_Given records_:
——
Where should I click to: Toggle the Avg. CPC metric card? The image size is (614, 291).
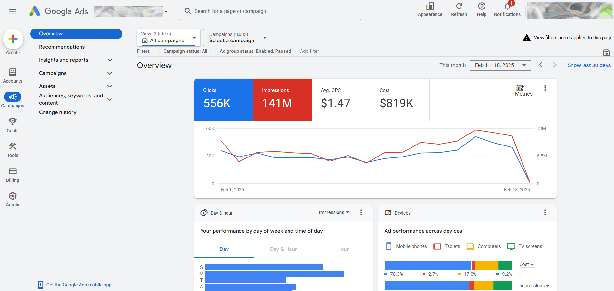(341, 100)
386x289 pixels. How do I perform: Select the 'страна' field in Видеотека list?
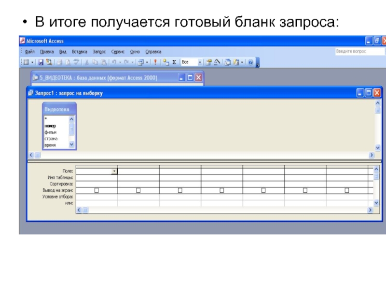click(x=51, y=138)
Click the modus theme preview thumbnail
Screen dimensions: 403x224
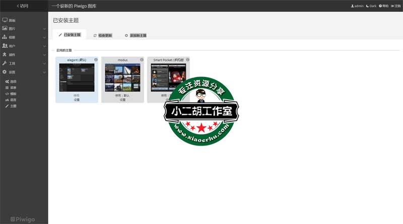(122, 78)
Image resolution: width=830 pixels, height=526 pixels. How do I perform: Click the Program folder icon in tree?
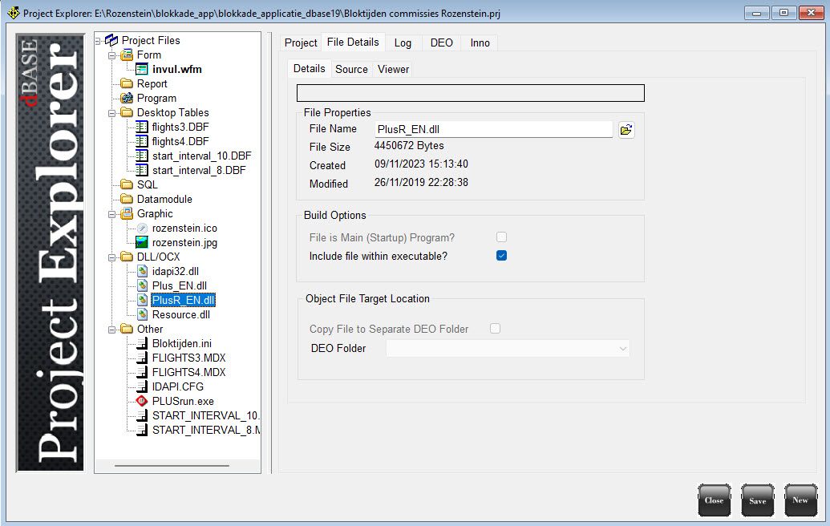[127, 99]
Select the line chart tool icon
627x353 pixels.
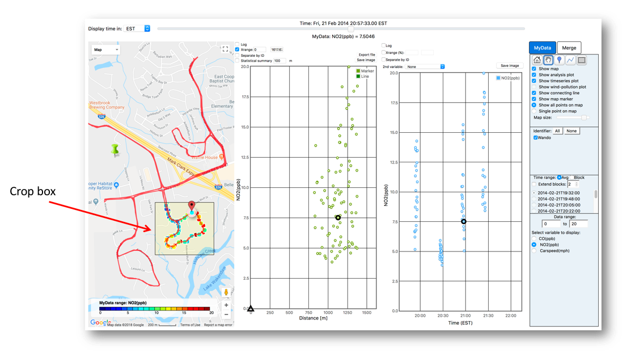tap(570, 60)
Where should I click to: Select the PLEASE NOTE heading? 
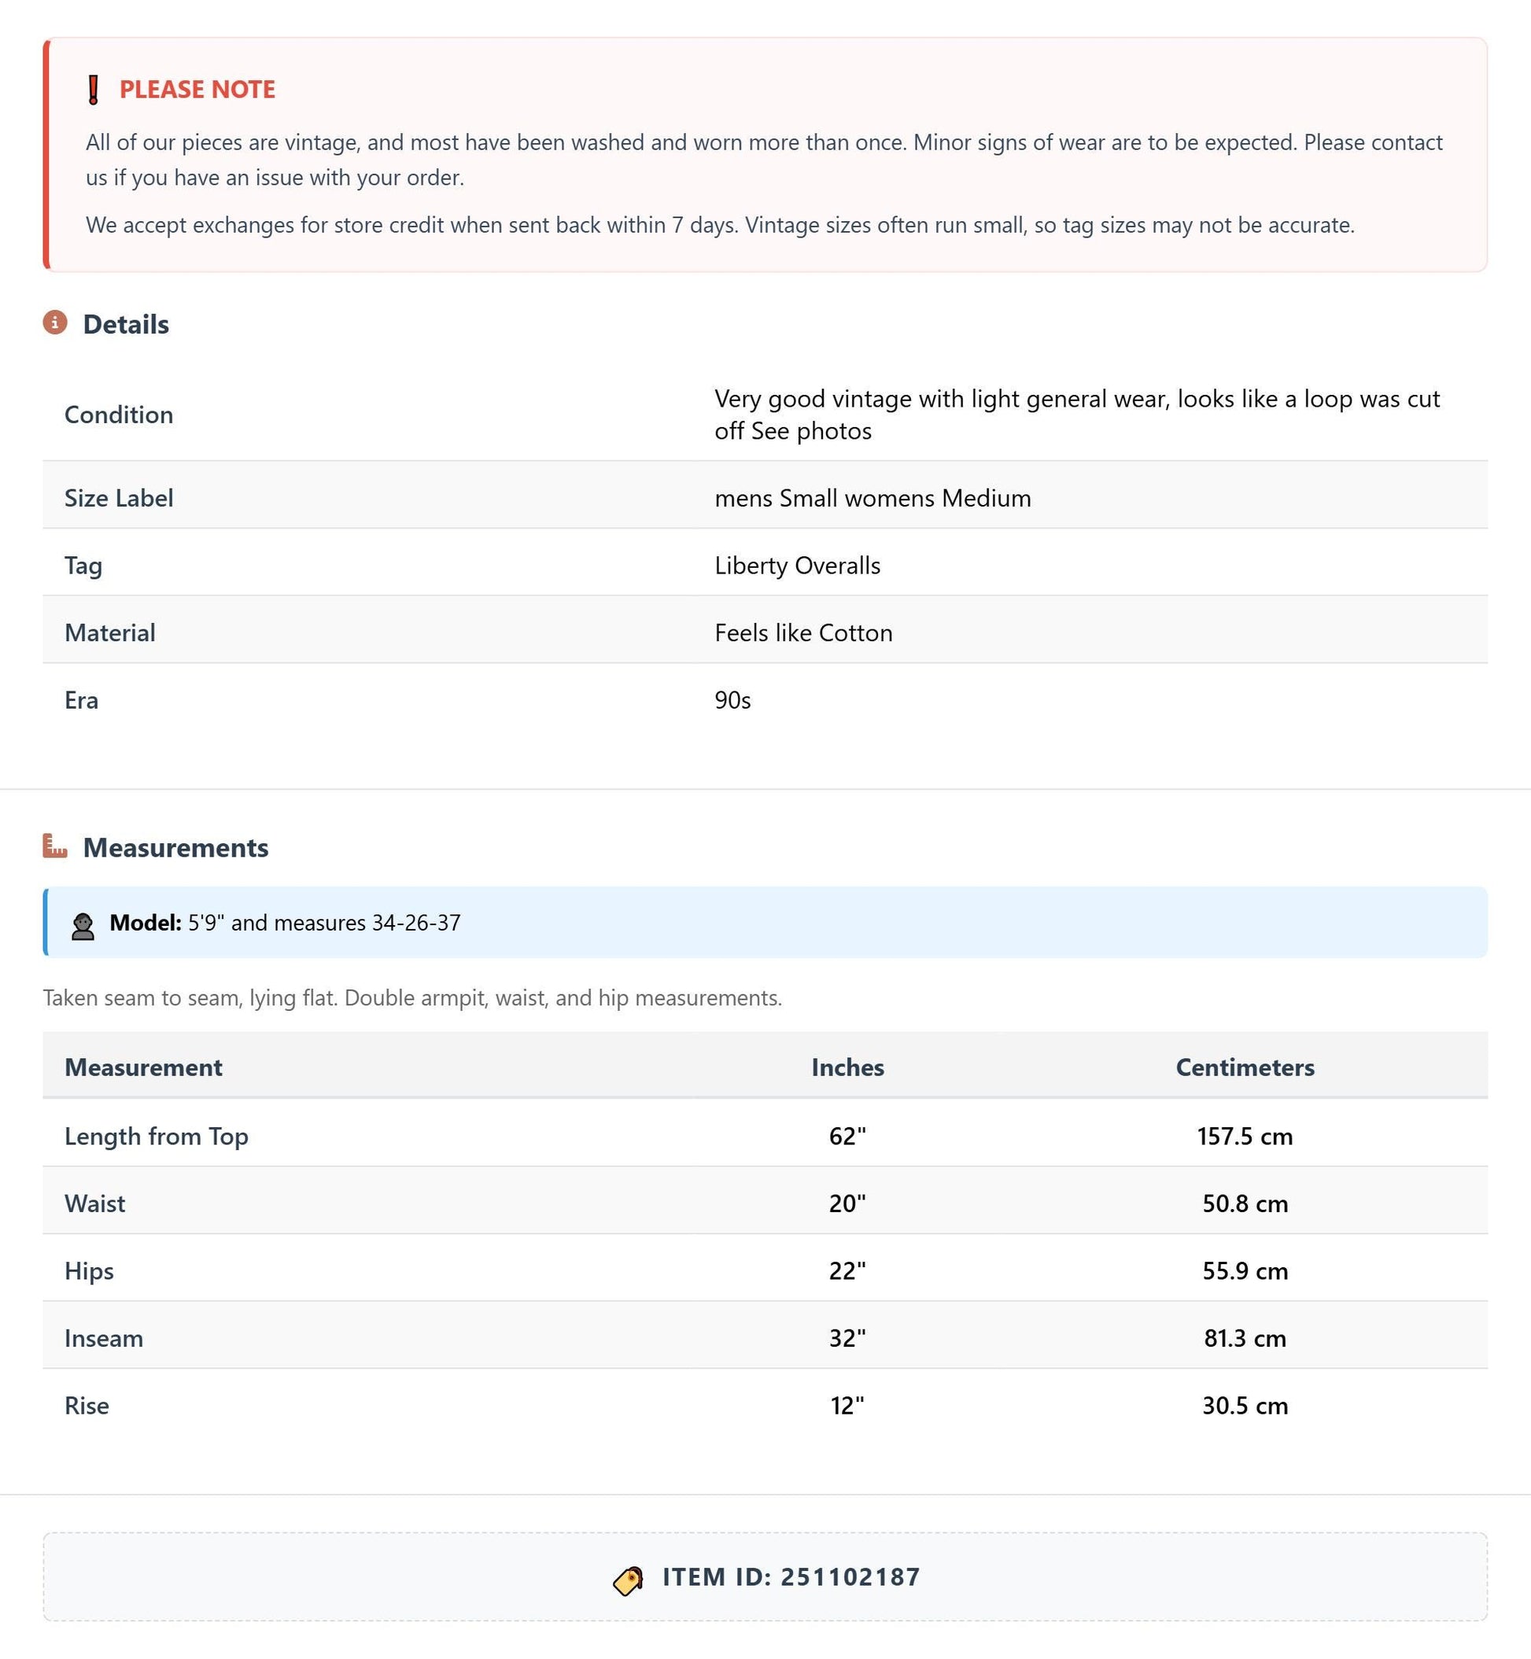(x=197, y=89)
——
_Goal_:
Reproduce every line of text in the material above, word for word, and leave out the pictures.

_Response to this task_:
Where should I click to: Toggle the Avg. CPC metric card? The image size is (614, 291).
(341, 100)
386x289 pixels. How do I perform: Select the 'страна' field in Видеотека list?
click(x=51, y=138)
Click the modus theme preview thumbnail
Screen dimensions: 403x224
(122, 78)
Image resolution: width=830 pixels, height=526 pixels. How do I perform: Click the Program folder icon in tree?
[127, 99]
Select the line chart tool icon
627x353 pixels.
tap(570, 60)
Where should I click to: Select the PLEASE NOTE heading? 
(x=197, y=89)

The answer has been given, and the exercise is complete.